In Remscheid (Nordrhein-Westfalen) ist ein 42-jähriger Mann durch einen Polizeischuss tödlich verletzt worden. Der Vorfall ereignete sich am Dienstag, den 2. Juli 2026. Nach Angaben der Staatsanwaltschaft Wuppertal und der Polizei Hagen soll der Mann zunächst zwei Mädchen mit Pfefferspray bedroht und das Spray anschließend in Richtung der eintreffenden Beamten gesprüht haben. Anschließend flüchtete er zu Fuß.
Eskalation nach Taser-Einsatz
Kurze Zeit später stellten die Polizisten den Flüchtigen erneut. Sie setzten einen Taser ein, der jedoch sein Ziel verfehlte. Daraufhin warf der Mann Werkzeug nach den Einsatzkräften. Ein Beamter gab daraufhin einen Schuss auf den 42-Jährigen ab. Trotz sofortiger Wiederbelebungsversuche starb der Mann noch am Einsatzort. Die Polizei Hagen hat die Ermittlungen übernommen.

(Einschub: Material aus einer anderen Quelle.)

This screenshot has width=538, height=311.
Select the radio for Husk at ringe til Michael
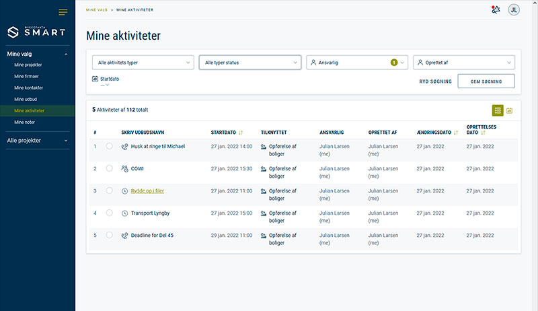coord(110,146)
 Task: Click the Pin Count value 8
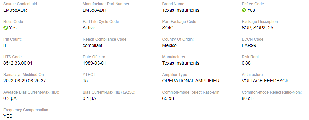point(5,46)
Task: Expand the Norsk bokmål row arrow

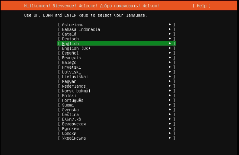Action: (x=170, y=91)
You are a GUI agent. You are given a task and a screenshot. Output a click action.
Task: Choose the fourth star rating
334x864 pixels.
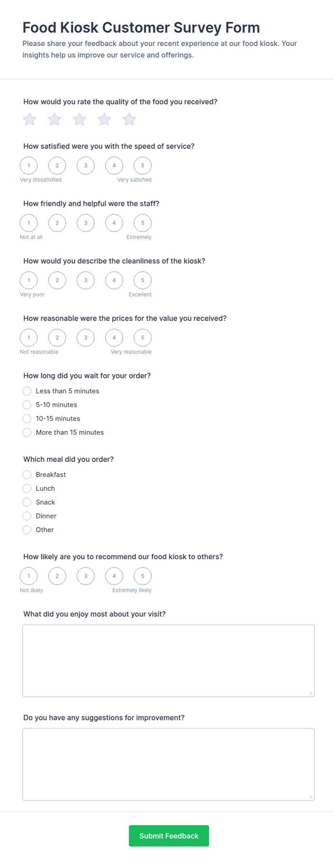point(105,119)
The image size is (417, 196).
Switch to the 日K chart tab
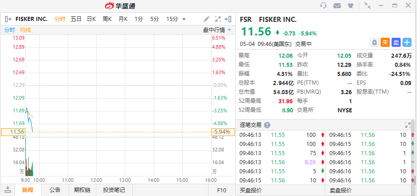click(91, 19)

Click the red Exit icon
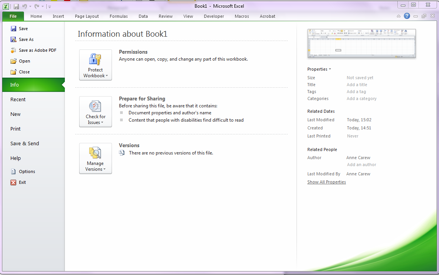14,182
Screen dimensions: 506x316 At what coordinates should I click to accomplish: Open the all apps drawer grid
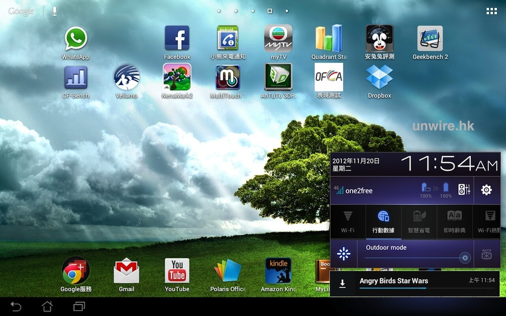tap(491, 11)
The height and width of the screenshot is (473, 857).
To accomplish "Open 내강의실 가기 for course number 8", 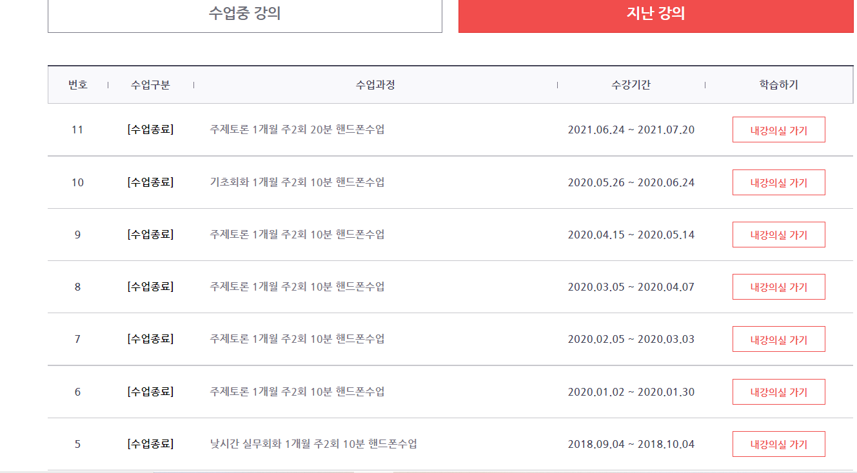I will (778, 287).
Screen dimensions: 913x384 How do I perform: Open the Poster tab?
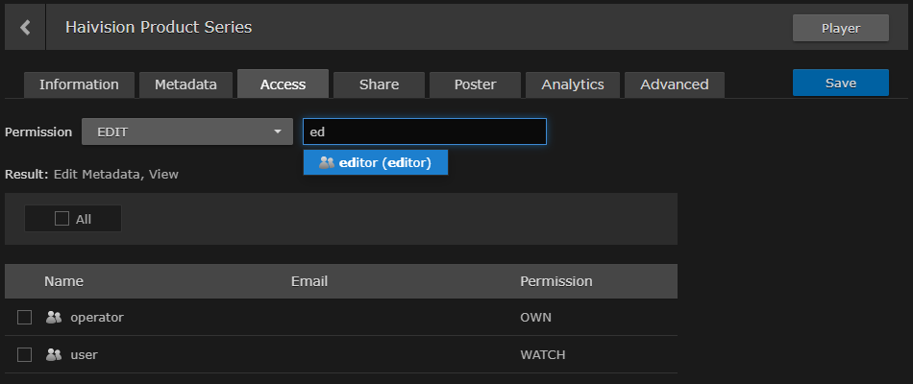pos(475,84)
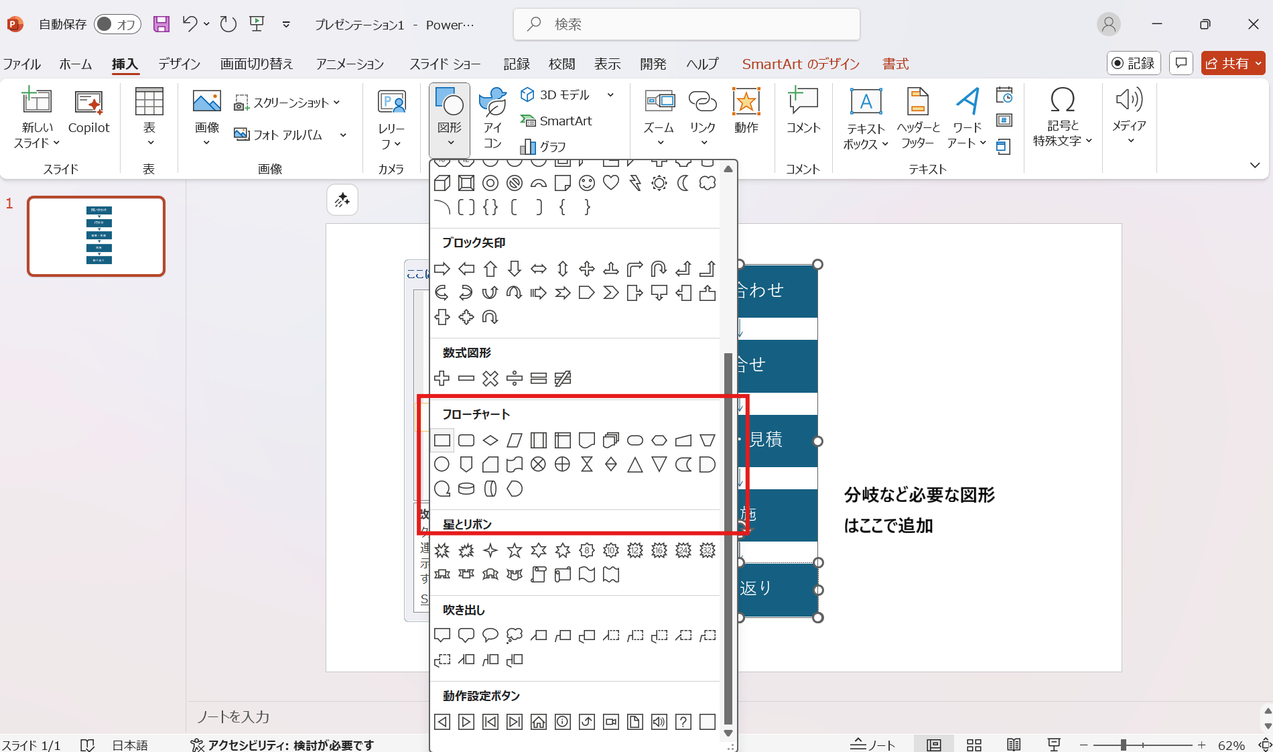The height and width of the screenshot is (752, 1273).
Task: Adjust the zoom slider in status bar
Action: (1124, 745)
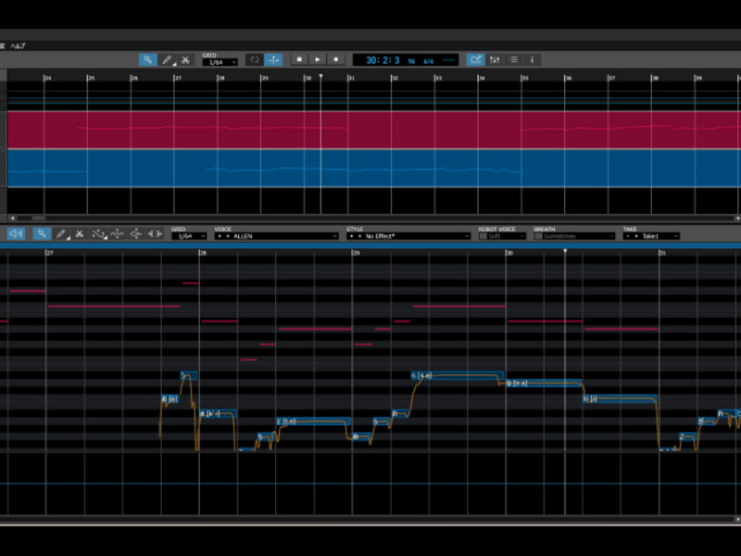Select the scissors tool in top toolbar

click(185, 59)
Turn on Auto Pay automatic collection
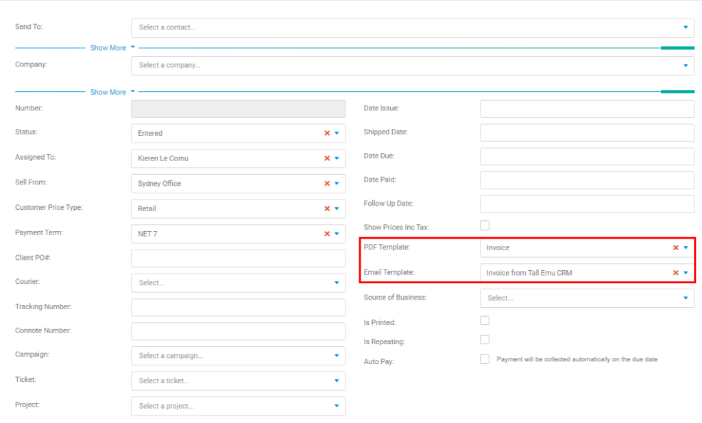Screen dimensions: 702x423 pyautogui.click(x=485, y=359)
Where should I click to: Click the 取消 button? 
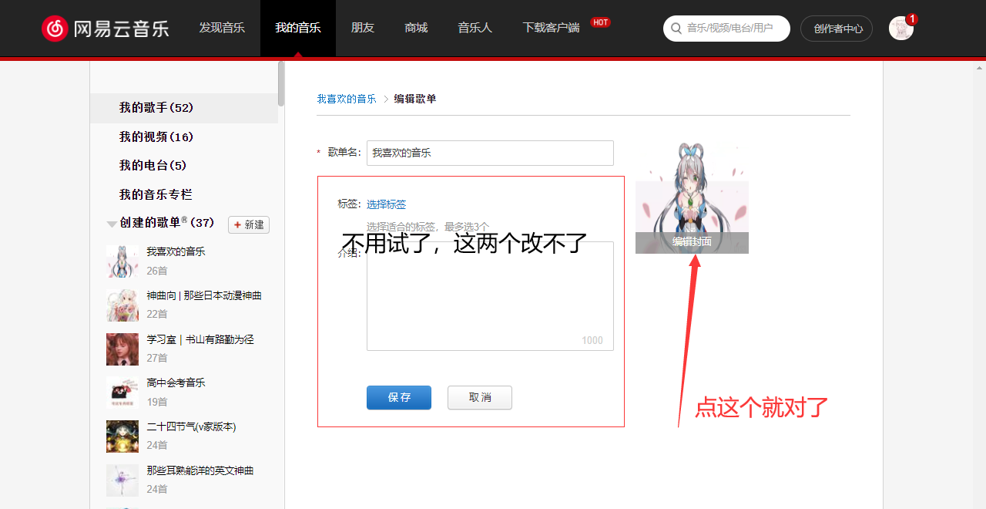[479, 398]
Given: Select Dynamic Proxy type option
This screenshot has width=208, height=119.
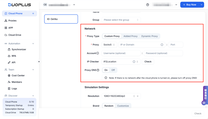Looking at the screenshot, I should (x=150, y=36).
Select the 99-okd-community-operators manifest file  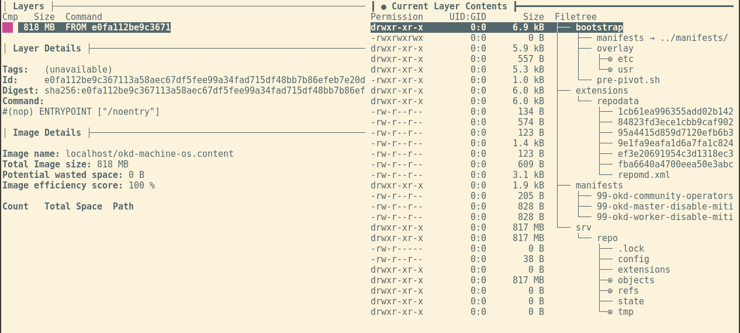coord(665,196)
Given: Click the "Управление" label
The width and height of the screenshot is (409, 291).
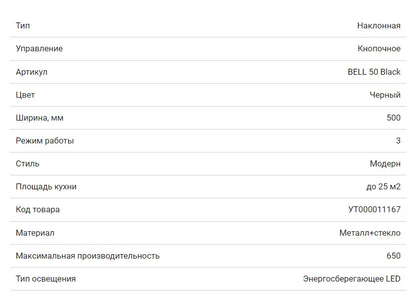Looking at the screenshot, I should (39, 49).
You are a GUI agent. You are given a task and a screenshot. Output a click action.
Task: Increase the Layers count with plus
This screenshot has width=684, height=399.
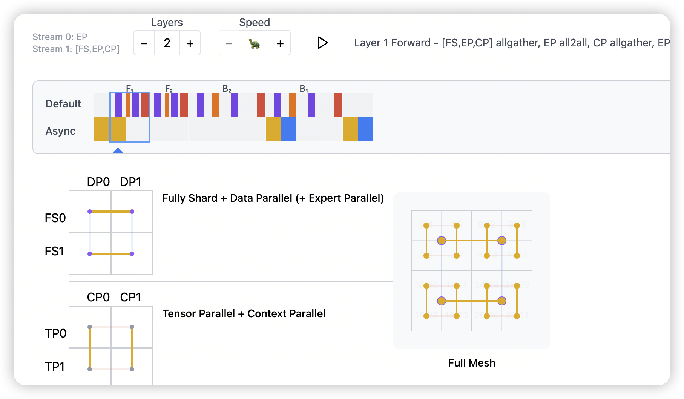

Tödliche Polizeischüsse: Statistik 2025
Nach einer Auflistung der Zeitschrift „Bürgerrechte & Polizei/Cilip“ des Instituts für Bürgerrechte und öffentliche Sicherheit an der Berliner Humboldt-Universität wurden im Jahr 2025 insgesamt 17 Menschen durch Polizeischüsse getötet. Im Vorjahr waren es noch 25 Todesfälle – ein Rückgang, der jedoch deutlich über dem Zehn-Jahres-Durchschnitt liegt. Die genauen Umstände des Einsatzes in Remscheid werden nun von der Staatsanwaltschaft und der Polizei Hagen untersucht.